Generally speaking I stay to the left of all lanes marked for mixed
use. For example, I've lately been purposely riding Pomerado/Miramar
westbound all the way through to Genesee and then turning north to go
to I-5 into Sorrento Valley. At various points I have one, two, or
three lanes to my right. The most egregious design is at I-805
intersection, where bike lane disappears and road narrows
simultaneously (not "coincidentally"), then the NB ramp diverges,
then SB ramp diverges, then SB ramp merges, then several lanes of
high-volume right turning vehicles exist for several blocks.

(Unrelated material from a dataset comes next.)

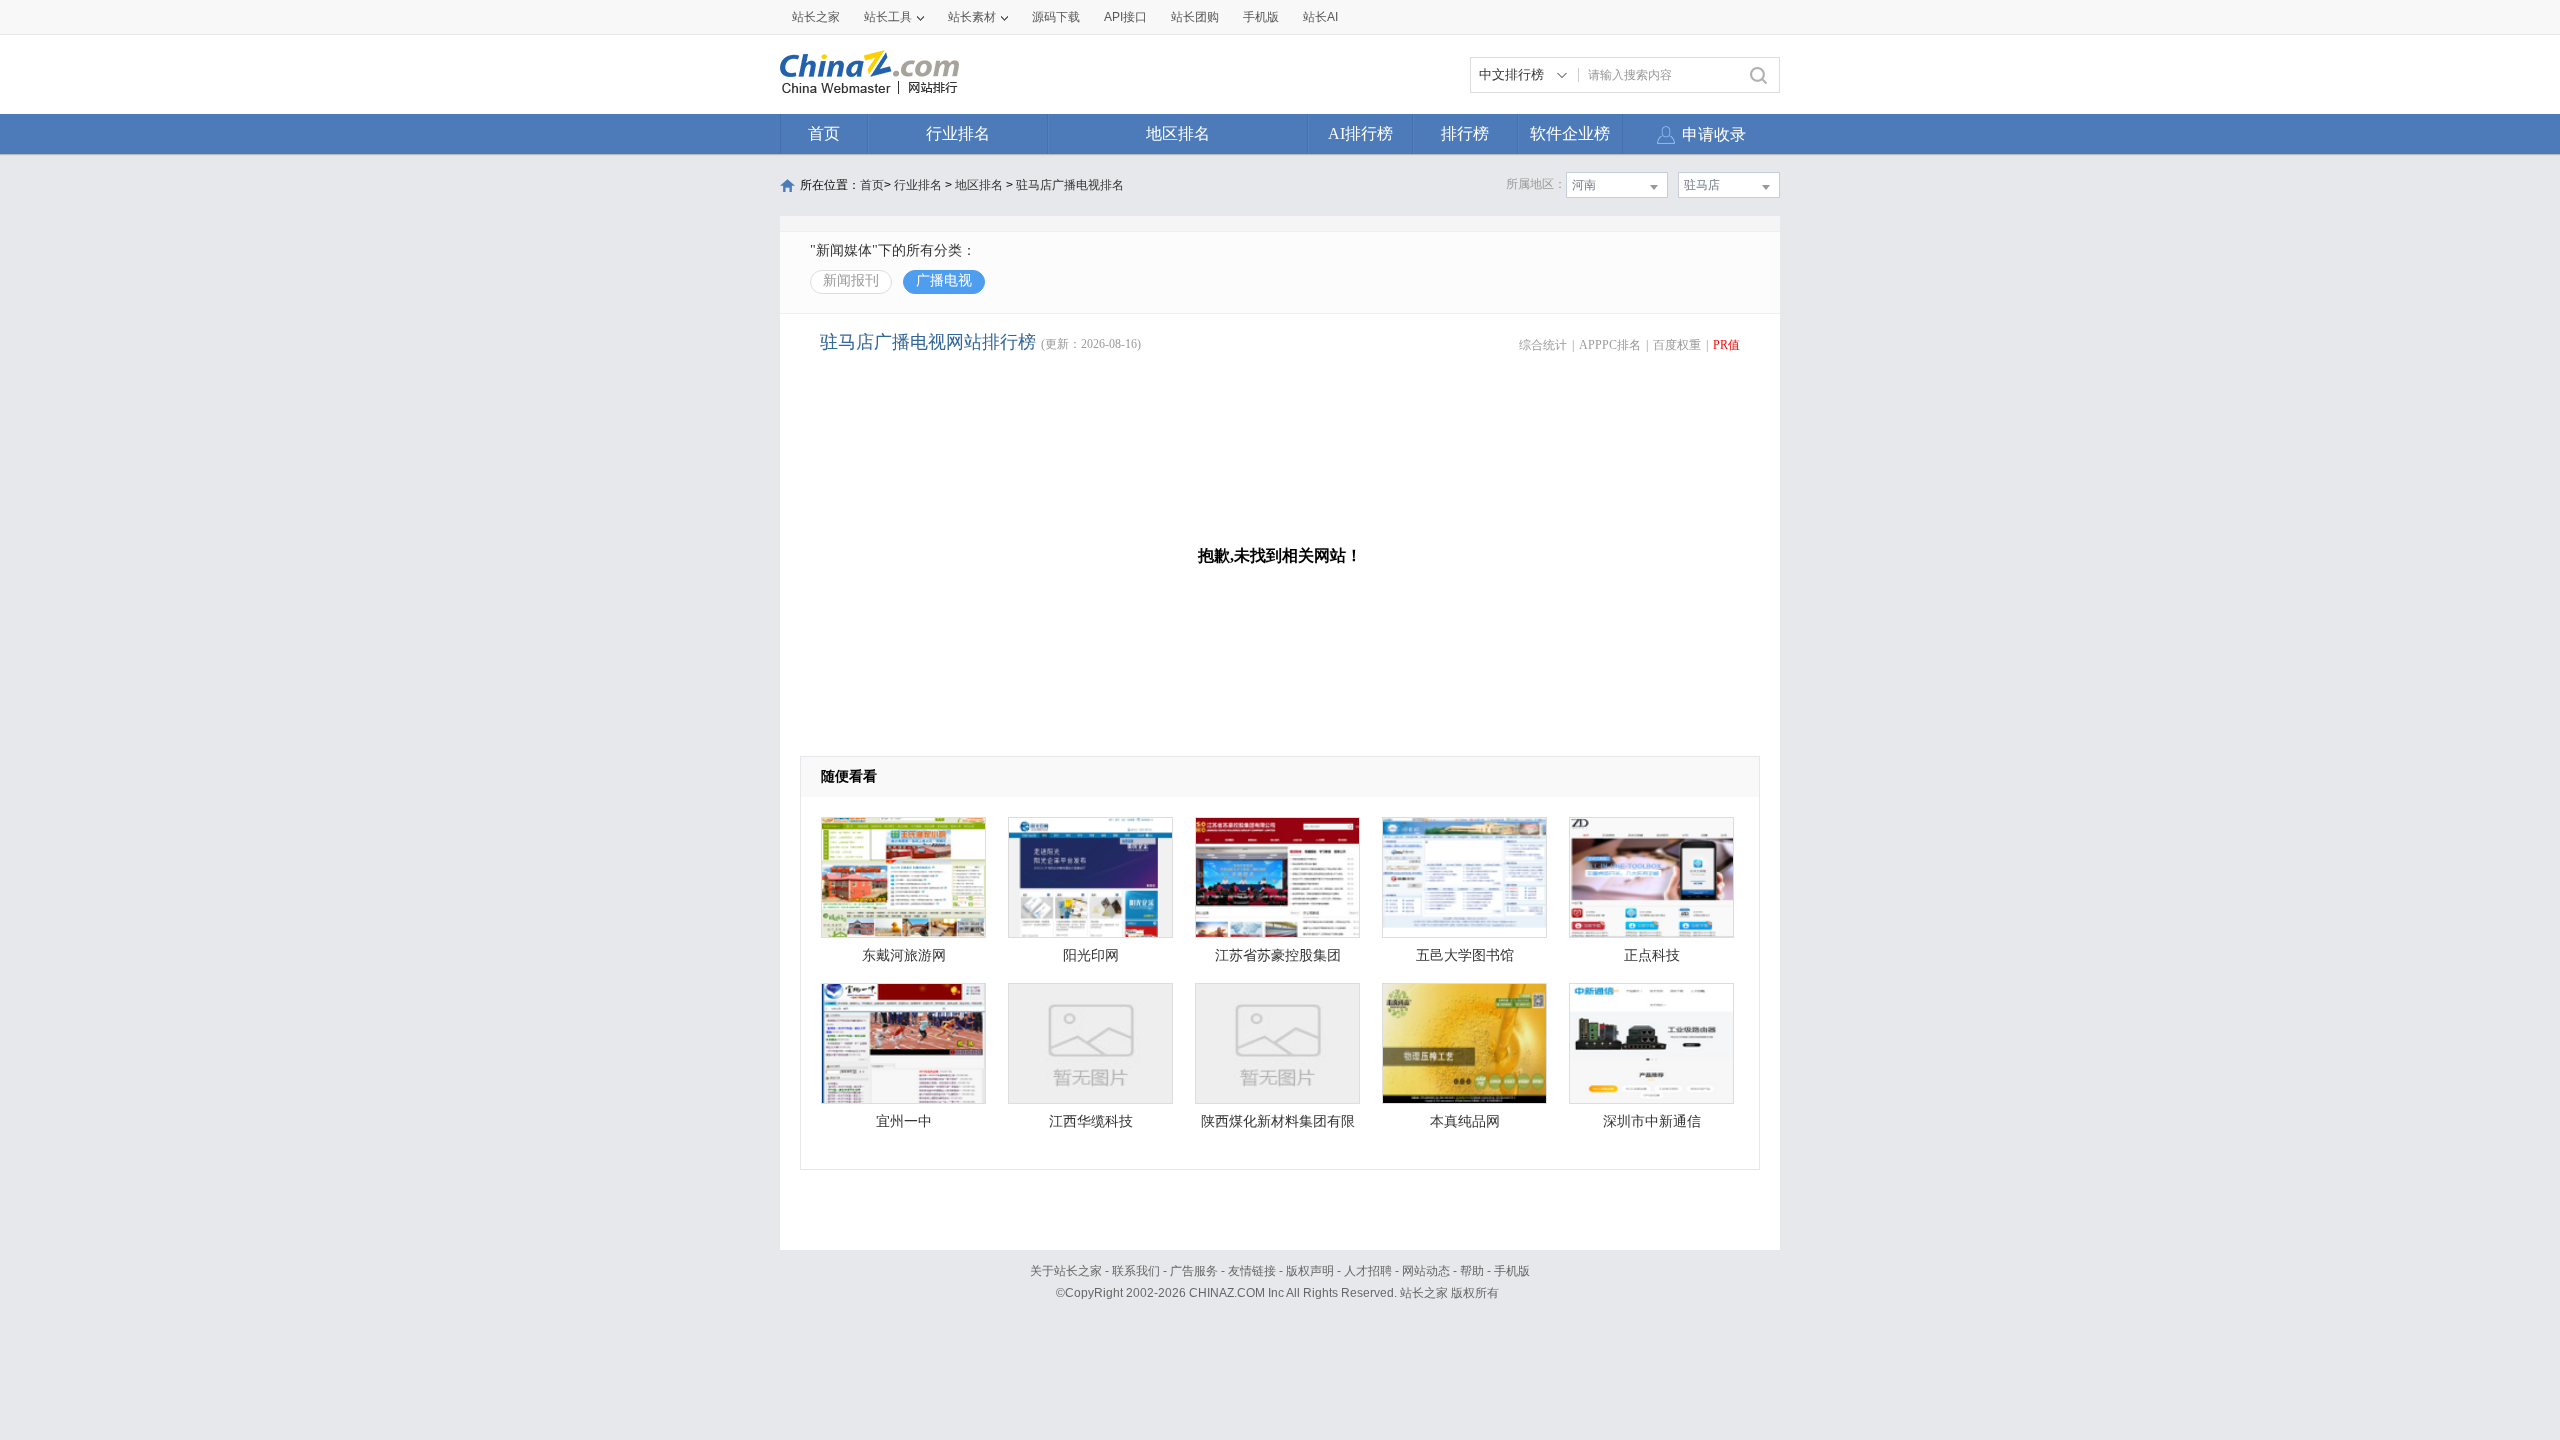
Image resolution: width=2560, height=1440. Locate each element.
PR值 (1726, 345)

Grade separation seems to be working even for advanced motor traffic
issues as seen around I-5/I-805. There may be a few places in the
county where such a bike ramp would be an appropriate investment for
an experiment.
Generally I find that the problem is not with hurrying motorists, but
with greedy/selfish motorists. Those who intentionally wait until the
last second to make their illegal (no 100-foot signal, etc) lane
change often seem the most annoyed to find me in between them and the
lane they're trying to get to. I suggest that the redesign should
encourage earlier choice of lane based on destination, followed by
physical barricades preventing late changes. Probably at least 300
feet are needed in case of Pershing/I-5 due to curves and average speed.
I will be contacting Caltrans about Mira Mesa Blvd EB at I-15 to
suggest at least solid lane stripes under the I-15, since they
adamantly refuse to increase lighting under the bridge. If the
stripes don't fix the lane-changing behavior I observe, I'll take it
up another notch as described above.